__Task to complete__
Pull out every line of the listing that contains the string "height", and copy each one unchanged.

__Supplied data__
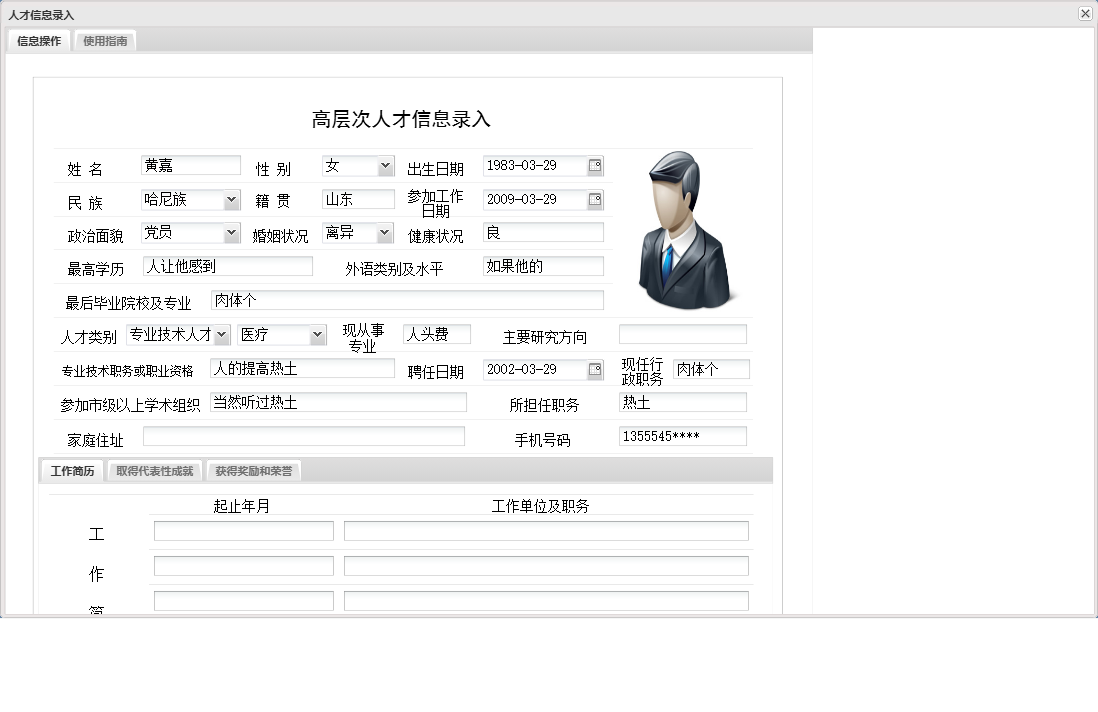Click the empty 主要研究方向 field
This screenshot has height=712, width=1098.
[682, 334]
...
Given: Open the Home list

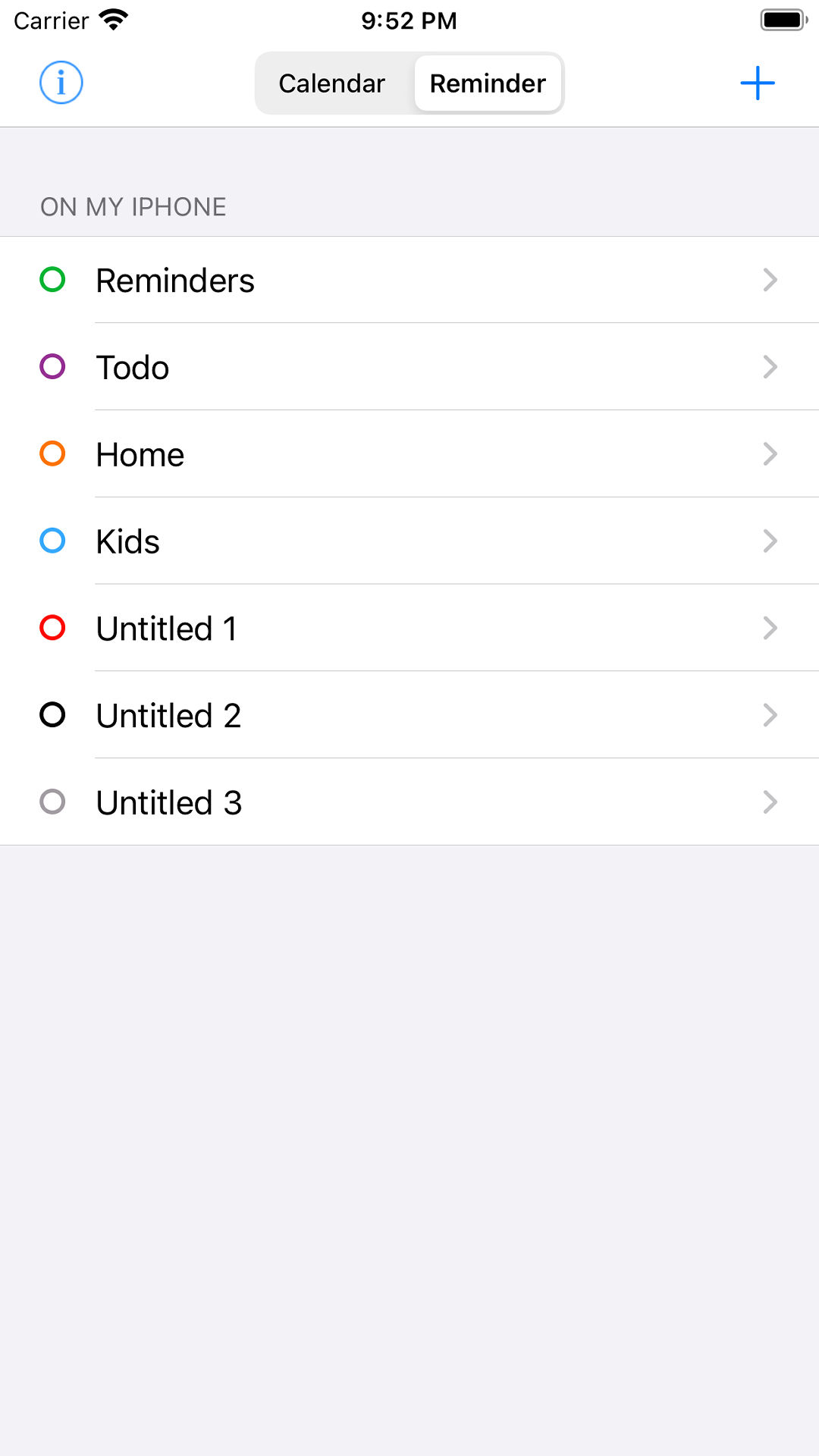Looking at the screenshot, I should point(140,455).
* * *
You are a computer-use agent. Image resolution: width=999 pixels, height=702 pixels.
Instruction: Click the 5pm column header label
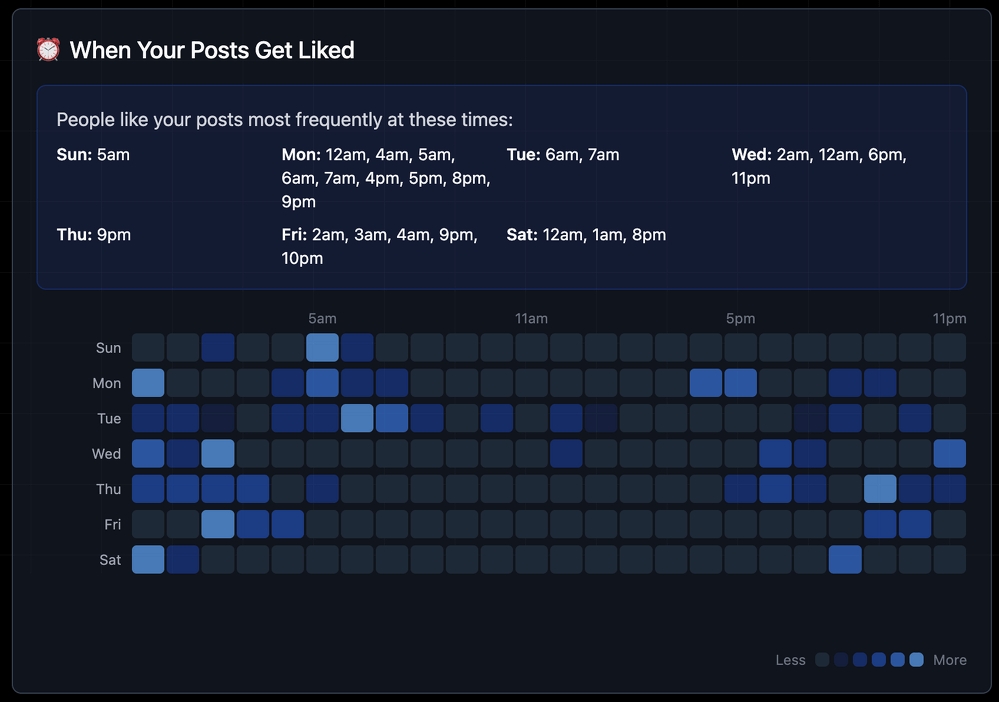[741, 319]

__Completed exercise__
This screenshot has height=712, width=1098.
You are a computer-use agent. Image resolution: width=999 pixels, height=702 pixels.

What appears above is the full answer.